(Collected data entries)
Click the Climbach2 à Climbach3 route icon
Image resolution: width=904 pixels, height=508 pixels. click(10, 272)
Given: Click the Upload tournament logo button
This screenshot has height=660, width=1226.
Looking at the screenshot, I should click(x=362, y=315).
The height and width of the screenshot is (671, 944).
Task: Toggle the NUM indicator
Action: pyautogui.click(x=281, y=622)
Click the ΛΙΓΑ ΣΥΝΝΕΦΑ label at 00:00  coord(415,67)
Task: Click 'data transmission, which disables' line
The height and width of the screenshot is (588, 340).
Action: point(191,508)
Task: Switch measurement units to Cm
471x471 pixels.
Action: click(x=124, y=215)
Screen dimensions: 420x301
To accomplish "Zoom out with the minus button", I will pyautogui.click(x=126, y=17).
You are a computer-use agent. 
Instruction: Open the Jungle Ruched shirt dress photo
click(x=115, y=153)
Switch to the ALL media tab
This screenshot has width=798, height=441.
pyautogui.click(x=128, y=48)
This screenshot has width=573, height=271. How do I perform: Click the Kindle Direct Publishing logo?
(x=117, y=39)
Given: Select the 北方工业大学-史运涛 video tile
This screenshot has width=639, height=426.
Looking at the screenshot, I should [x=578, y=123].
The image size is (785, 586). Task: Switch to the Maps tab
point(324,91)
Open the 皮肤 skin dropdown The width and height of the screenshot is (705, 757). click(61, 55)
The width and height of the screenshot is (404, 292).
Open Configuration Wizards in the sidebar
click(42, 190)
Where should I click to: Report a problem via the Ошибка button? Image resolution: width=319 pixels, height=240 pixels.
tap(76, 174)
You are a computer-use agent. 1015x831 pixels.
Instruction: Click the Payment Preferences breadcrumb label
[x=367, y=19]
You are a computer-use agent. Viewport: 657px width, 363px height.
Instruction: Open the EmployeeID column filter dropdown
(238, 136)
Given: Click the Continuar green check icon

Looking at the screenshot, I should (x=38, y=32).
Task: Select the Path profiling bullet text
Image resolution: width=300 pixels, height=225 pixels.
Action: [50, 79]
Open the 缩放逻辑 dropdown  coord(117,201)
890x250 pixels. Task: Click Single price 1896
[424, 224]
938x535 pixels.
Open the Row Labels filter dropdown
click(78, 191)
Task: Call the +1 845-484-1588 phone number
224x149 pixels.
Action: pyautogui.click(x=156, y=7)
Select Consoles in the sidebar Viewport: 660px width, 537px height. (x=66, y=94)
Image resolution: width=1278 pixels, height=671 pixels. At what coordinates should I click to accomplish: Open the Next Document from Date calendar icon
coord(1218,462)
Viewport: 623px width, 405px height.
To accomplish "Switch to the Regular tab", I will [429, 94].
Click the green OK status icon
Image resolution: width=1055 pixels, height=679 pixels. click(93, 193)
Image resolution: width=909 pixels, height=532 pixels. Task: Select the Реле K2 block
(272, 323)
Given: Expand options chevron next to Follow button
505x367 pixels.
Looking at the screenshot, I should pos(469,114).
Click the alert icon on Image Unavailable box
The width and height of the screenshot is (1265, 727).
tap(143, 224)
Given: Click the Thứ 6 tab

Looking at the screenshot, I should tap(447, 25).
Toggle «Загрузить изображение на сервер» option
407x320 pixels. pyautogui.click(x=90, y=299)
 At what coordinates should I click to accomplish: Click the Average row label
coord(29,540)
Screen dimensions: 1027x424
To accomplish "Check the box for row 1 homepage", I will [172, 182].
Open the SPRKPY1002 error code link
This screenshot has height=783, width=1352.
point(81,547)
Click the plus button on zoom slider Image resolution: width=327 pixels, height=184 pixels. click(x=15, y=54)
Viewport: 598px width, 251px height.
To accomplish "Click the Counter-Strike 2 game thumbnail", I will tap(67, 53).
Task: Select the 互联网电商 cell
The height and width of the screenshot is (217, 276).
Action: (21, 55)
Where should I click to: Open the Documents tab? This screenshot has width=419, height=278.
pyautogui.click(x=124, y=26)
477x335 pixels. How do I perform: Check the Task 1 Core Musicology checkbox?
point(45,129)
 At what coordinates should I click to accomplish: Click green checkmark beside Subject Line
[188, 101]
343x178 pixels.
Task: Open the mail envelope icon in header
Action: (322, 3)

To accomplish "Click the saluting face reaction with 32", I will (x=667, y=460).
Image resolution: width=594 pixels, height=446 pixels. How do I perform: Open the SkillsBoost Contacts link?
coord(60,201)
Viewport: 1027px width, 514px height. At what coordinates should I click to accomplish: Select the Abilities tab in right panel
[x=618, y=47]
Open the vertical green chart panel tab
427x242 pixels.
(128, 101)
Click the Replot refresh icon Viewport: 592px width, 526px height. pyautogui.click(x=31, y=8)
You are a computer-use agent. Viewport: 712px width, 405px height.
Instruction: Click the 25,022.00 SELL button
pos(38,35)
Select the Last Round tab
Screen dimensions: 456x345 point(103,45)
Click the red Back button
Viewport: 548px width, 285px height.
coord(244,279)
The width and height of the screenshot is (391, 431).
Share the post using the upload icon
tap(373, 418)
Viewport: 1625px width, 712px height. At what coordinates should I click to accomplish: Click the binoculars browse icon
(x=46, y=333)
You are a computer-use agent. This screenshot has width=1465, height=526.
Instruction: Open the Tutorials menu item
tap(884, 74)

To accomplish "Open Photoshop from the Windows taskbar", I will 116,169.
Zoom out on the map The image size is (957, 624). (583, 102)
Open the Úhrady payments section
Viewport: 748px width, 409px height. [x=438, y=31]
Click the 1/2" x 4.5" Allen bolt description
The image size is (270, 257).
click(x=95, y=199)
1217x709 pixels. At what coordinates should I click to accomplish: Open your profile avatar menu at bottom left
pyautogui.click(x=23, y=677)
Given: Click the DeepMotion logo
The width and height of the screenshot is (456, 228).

TASK GOAL -
Return every line holding the word "agent" from the records.

RESPONSE TO THIS TASK -
You are a computer-use agent. 
You are a computer-use agent. 1015x831 pixels.
You are a computer-use agent. Viewport: 657px width, 363px height.
You are a computer-use agent. Viewport: 712px width, 405px height.
You are a computer-use agent. This screenshot has width=1465, height=526.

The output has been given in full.